In short...The Truth hurts!

6 comments:

  1. You are right you can't do it all alone, but you don't have to, there are a few of us out here that truly and absolutely love you, myself included.
    You will face me face to face and trust me, I won't turn around and walk away.

    The truth hurts a lot sometimes but there are times when the truth feels better than you can imagine. I am here willing to hold your hand when you face it and realize we the ones that love you are real and the ones who don't that tell you those things do it because they themselves are afraid of people being happy.

    I love you immensely my love.

    ReplyDelete
  2. Such a moving post and so difficult to know what to say here. Be brave, it sounds like someone really loves you.

    ReplyDelete
  3. Morgaine,

    Your honesty shines through in your writing. I understand your fears. Yet you have a beloved who cherishes and adores you and a "cheerleading squad" so when your mind replays those criticisms, use affirmations; I am good enough, I am deserving, I am receptive to love....

    You are right, your beloved can't physically hurt you from 2200 miles away, but it's such a shame you won't allow yourself to feel the warmth of a loving hand, the comfort in a loving hug, the electricity of a loving touch. You deserve that and more; and it will be yours when you trust yourself enough to let go of the past and step into your present.

    Lots of good energy and peace :)

    ReplyDelete
  4. The truth does hurt, but you CAn change the truth. My dad is an alcoholic as well. My mother left, and he reared both me and my sister.
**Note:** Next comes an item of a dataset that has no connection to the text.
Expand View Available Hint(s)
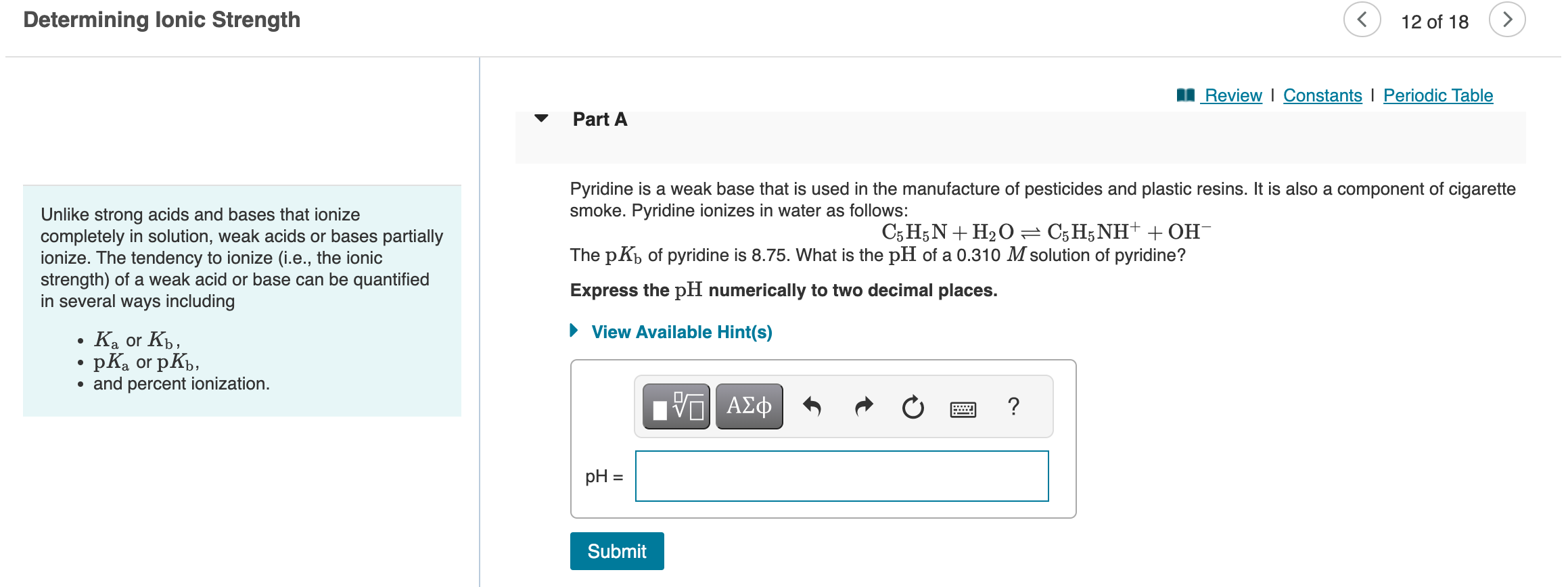The width and height of the screenshot is (1568, 587). (x=681, y=331)
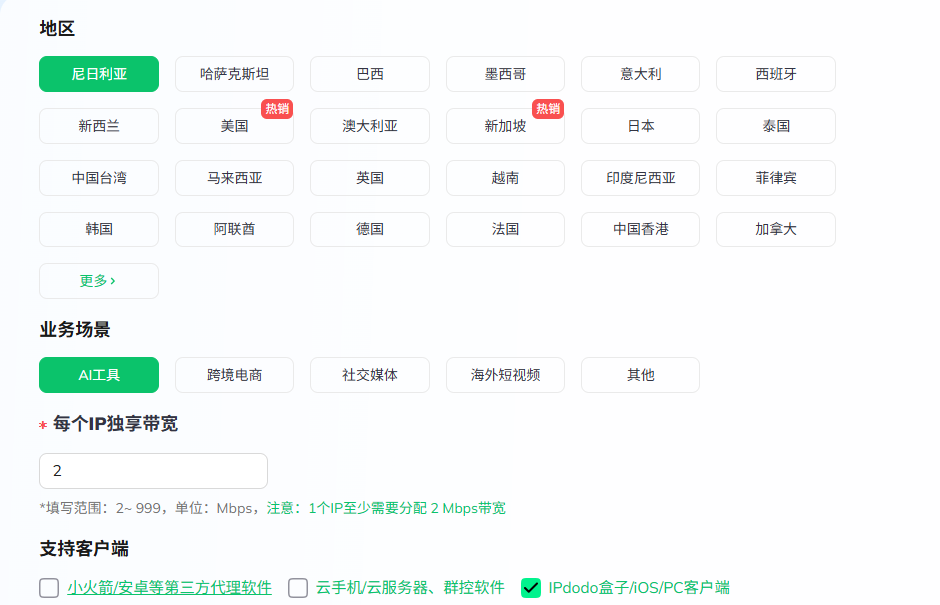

    I'm not sure how it happened, but I managed to change things long before adulthood and what I would ultimately become.

    You CAN change the truth. By admitting that it hurts and where you have difficulties, you are already actively doing more than most people!

    You CAN change the truth.

    ReplyDelete
  5. Thank you for sharing this courageous post with you. I think it is great that you have realized that you cannot do this alone. I too have a past of abuse that I sometimes have difficulty coming to terms with. I have found that finding one person to trust makes telling your truth so much easier. I started with my best friend and now I am able to speak my truth with more frequency.

    Have you told your beloved about your fears? Sometimes I find that it is so much easier to assume we are unloved than to face the truth that we are worried that our relationship will not meet our expectations. Perhaps a conversation about expectations may be helpful

    As Morgaine wishes for herself, so I wish for her also.

    ReplyDelete
  6. What a beautiful, brave post... you are at a wonderful crossroads.... is your fear truly your truth? or could the truth be the strength percolating inside of you that chooses healing over fear? Something to toss around... Thank you for inspiring me!